Antagonist Motivation Builder

Constructs a three-dimensional villain whose worldview is internally coherent and uncomfortably persuasive.

Role-BasedChain-of-ThoughtStep-by-Step

Prompt

ROLE: You are a character psychologist who designs antagonists readers can't dismiss as simply evil.

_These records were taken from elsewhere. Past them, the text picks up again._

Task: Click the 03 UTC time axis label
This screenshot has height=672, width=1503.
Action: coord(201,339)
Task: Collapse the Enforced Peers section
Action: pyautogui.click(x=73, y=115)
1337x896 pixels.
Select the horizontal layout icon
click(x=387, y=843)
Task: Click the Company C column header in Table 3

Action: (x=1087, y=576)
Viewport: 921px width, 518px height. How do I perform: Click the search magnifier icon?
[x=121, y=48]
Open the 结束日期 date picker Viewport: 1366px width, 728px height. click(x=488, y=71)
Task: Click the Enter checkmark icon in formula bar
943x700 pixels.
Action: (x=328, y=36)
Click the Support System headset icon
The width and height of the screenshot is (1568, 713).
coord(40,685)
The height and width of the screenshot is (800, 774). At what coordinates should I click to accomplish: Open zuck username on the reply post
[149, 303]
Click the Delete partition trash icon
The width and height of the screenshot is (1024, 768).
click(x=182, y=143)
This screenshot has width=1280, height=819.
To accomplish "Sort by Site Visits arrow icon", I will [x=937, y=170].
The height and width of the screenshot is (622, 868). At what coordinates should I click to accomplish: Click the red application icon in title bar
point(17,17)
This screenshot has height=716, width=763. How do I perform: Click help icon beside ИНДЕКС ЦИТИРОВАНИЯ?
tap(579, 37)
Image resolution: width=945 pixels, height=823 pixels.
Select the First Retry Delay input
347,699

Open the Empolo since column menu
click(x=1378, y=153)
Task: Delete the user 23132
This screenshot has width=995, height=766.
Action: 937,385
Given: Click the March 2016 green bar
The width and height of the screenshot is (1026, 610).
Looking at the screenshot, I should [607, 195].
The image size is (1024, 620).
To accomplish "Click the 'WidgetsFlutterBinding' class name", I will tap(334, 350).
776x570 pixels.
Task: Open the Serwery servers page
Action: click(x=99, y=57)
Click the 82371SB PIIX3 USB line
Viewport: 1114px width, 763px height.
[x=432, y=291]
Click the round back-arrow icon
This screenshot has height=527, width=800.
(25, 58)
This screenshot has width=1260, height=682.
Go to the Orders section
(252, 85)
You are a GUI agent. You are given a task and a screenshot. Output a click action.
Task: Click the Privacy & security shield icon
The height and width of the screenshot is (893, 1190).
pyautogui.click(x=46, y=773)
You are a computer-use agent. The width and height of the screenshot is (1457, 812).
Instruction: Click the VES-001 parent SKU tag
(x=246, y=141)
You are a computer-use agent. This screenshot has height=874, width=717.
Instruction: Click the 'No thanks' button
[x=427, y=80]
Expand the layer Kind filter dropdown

CONTEXT: My antagonist is [ANTAGONIST], opposing protagonist [PROTAGONIST] over [CONFLICT]. Current problem: the villain feels flat or cartoonishly evil. Story theme: [THEME].

TASK:
1. Define the antagonist's WOUND: a formative experience that shaped their worldview.
2. Derive their LIE — the false belief about the world they hold as truth — and show how it logically produces their goals.
3. Articulate their JUSTIFICATION: from inside their head, they are the hero. Write a short first-person credo that is genuinely persuasive.
4. Identify the one VIRTUE they possess (loyalty, conviction, love) that complicates the reader's judgment.
5. Map how their goal MIRRORS or INVERTS the protagonist's, so they function as a thematic foil.
6. Give them a line they could say that the protagonist secretly fears is true.

OUTPUT FORMAT:
- WOUND / LIE / GOAL chain
- VILLAIN'S CREDO (first person, 4-6 sentences)
- FOIL MAP (how they mirror the protagonist)
- THE DANGEROUS LINE

CONSTRAINTS: No pure sadism or 'evil for evil's sake'. The antagonist must believe they are right and have a point worth refuting. Avoid sympathetic-backstory clichés that excuse rather than explain.